> YOUR INSTRUCTIONS: Turn the data lines below into a Markdown table with the columns Row and Line. Begin at the line that contains "You are a computer-use agent. The", stop after the line that contains "pyautogui.click(x=457, y=99)", number each line in Row, and leave out blank lines.

━━━━

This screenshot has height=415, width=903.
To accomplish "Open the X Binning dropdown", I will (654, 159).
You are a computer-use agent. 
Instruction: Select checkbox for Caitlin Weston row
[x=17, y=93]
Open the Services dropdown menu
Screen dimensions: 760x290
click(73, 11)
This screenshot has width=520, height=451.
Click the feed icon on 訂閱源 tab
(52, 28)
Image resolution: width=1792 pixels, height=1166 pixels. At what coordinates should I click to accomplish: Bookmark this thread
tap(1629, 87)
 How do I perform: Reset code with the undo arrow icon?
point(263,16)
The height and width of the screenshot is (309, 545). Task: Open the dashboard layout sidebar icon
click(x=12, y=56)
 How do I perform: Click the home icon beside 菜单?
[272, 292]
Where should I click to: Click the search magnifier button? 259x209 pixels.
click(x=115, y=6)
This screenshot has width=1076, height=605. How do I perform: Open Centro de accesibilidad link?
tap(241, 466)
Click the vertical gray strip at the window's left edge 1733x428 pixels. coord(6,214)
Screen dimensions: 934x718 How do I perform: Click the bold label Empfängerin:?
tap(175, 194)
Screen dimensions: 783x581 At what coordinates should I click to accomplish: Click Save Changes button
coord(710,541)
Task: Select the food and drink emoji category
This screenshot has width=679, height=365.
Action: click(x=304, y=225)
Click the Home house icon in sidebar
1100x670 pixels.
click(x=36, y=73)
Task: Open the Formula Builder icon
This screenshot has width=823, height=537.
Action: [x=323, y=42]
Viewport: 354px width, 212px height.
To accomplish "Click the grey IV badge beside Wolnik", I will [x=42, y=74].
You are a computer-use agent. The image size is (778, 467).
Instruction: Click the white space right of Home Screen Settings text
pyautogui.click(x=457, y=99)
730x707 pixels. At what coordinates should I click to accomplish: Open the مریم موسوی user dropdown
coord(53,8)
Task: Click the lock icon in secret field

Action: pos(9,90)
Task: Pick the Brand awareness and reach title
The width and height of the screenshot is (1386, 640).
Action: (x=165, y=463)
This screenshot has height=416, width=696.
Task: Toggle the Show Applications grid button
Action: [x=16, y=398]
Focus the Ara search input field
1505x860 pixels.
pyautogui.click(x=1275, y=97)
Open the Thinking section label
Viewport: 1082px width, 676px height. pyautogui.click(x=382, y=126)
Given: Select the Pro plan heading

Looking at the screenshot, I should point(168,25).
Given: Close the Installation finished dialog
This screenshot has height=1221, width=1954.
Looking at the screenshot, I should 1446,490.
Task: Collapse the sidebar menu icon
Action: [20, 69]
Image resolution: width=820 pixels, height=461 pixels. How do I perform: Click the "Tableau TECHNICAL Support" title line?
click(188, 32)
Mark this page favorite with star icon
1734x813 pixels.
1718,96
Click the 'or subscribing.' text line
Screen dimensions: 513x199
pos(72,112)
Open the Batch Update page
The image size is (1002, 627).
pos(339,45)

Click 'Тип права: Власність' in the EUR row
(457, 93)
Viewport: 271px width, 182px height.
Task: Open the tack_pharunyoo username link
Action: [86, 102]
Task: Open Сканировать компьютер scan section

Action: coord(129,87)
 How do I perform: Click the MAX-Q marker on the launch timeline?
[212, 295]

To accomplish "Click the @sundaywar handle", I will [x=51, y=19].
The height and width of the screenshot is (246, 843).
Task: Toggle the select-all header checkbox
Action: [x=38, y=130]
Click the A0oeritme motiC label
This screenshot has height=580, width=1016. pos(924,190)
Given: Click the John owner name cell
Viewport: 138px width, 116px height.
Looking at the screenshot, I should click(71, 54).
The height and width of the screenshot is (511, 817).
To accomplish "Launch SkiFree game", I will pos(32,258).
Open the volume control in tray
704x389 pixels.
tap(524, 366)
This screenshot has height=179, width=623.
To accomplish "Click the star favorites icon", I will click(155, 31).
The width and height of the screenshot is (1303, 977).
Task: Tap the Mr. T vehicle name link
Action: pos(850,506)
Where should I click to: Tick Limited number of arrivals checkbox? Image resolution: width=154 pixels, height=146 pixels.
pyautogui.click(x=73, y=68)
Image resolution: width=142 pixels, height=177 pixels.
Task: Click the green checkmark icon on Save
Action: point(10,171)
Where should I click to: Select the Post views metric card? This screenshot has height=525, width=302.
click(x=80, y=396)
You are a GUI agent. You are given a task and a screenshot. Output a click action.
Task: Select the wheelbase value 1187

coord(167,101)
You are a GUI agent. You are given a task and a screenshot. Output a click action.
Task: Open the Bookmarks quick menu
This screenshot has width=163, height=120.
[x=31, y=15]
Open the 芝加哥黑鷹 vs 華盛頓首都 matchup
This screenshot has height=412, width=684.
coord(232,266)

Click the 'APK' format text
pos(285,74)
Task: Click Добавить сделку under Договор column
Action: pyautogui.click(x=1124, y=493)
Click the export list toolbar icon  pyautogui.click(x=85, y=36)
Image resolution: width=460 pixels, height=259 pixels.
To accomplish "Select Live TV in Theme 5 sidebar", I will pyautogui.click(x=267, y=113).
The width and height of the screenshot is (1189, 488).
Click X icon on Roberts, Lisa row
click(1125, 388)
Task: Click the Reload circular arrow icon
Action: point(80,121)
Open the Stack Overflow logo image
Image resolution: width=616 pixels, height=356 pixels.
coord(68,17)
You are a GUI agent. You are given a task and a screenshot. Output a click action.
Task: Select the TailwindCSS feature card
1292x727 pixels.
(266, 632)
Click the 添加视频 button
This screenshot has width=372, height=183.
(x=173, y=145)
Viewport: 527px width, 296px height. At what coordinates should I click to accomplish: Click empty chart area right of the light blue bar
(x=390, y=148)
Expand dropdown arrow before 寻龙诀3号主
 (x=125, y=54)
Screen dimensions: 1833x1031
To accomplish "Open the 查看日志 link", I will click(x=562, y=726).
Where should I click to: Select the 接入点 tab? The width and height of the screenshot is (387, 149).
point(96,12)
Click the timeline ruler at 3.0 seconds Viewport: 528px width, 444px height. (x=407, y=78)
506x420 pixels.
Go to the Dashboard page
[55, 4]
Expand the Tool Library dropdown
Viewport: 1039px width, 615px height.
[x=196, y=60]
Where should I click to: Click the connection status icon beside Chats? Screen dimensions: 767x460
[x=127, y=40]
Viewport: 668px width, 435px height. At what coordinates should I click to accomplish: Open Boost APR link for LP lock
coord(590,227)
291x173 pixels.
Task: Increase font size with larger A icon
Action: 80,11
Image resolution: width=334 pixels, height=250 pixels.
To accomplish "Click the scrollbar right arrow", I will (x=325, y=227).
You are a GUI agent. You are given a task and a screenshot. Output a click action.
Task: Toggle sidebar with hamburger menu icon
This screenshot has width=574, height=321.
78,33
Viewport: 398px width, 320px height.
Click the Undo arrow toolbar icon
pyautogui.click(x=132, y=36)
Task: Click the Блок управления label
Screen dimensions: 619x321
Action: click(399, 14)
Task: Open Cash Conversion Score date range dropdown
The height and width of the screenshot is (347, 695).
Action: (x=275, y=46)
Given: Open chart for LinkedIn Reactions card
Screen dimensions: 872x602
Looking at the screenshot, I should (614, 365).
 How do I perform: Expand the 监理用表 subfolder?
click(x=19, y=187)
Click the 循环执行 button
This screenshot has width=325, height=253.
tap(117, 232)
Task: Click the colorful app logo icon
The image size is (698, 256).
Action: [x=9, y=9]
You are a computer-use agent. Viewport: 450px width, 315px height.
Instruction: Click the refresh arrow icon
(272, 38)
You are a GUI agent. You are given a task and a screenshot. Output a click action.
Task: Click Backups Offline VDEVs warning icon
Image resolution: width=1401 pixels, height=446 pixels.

━━━━

> FINAL RESULT:
| Row | Line |
|---|---|
| 1 | You are a computer-use agent. The image size is (778, 467). |
| 2 | Instruction: Click the white space right of Home Screen Settings text |
| 3 | pyautogui.click(x=457, y=99) |